The Yokohama-based automaker would not confirm a Financial Times story about plans for a gigafactory, but pointed to its Sunderland plant’s crucial role in producing EVs.
“We will continue to electrify our line-up as part of our global journey towards carbon neutrality. However, we have no further plans to announce at this time,” Nissan said in an emailed statement.
The potential factory, which would be built on the existing Sunderland site, is expected to support the production of 200,000 batteries a year and provide thousands of jobs, FT reported.
Last week, reports that Tesla boss Elon Musk had visited the UK sparked speculation that the billionaire was looking for a site to build his own gigafactory.
Jaguar Land Rover’s award- winning I-Pace EV hit a roadblock last year that illustrated the challenges facing the car industry: the supply of batteries ran out.
The component crisis, which forced JLR to halt manufacturing of its Tesla rival for a week, was not caused by problems at its British factories or suppliers. Production stopped at the I-Pace plant in Austria after South Korea’s LG Chem failed to fulfil its contract to supply batteries from its gigafactory in Poland.
The stoppage underlined the global scale of the electric battery race — one in which the UK is lagging behind.
British carmakers have an additional pressure — in only three years, they will have to source local electric car batteries as set by the Brexit free trade deal inked last year.
Under the agreement, all European trade in cars and parts will continue to be free of tariffs or quotas after the Brexit transition period ended on December 31, as long as they contain enough content from either UK or EU factories.
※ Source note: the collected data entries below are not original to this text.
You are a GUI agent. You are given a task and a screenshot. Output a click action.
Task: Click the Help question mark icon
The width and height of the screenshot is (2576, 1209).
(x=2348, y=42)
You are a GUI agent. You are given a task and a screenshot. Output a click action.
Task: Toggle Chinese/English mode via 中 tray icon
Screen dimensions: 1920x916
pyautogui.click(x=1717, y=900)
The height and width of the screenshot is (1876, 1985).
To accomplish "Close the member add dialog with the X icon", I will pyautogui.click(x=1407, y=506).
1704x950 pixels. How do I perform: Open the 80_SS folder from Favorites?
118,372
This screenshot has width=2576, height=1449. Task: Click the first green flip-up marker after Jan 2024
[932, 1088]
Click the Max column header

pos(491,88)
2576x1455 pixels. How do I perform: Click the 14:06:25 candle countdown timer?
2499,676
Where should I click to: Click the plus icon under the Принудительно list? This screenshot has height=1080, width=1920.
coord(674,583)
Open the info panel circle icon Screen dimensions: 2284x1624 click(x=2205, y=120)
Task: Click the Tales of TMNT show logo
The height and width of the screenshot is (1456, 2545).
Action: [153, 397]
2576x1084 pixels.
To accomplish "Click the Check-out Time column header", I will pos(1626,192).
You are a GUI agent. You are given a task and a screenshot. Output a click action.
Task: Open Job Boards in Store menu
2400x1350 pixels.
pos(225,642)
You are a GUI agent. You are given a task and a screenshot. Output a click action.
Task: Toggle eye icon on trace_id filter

Batteries will at first be allowed to have up to 70% of materials from countries outside the EU. From 2024 onwards, that requirement will tighten to 50%.
The EU is constructing large-scale battery cell factories. European Commission Vice President Maros Sefcovic has said that by 2025, the planned facilities would produce cells to power at last six million electric vehicles.
In September 2019, the UK government launched the Faraday Battery Challenge as part of the Industrial Strategy Challenge Fund (ISCF), to spur research and innovation.
Li4UK (Securing a Domestic Lithium Supply Chain for the UK) was one of the projects to secure financial backing from the pioneering program, soon to open a fifth round.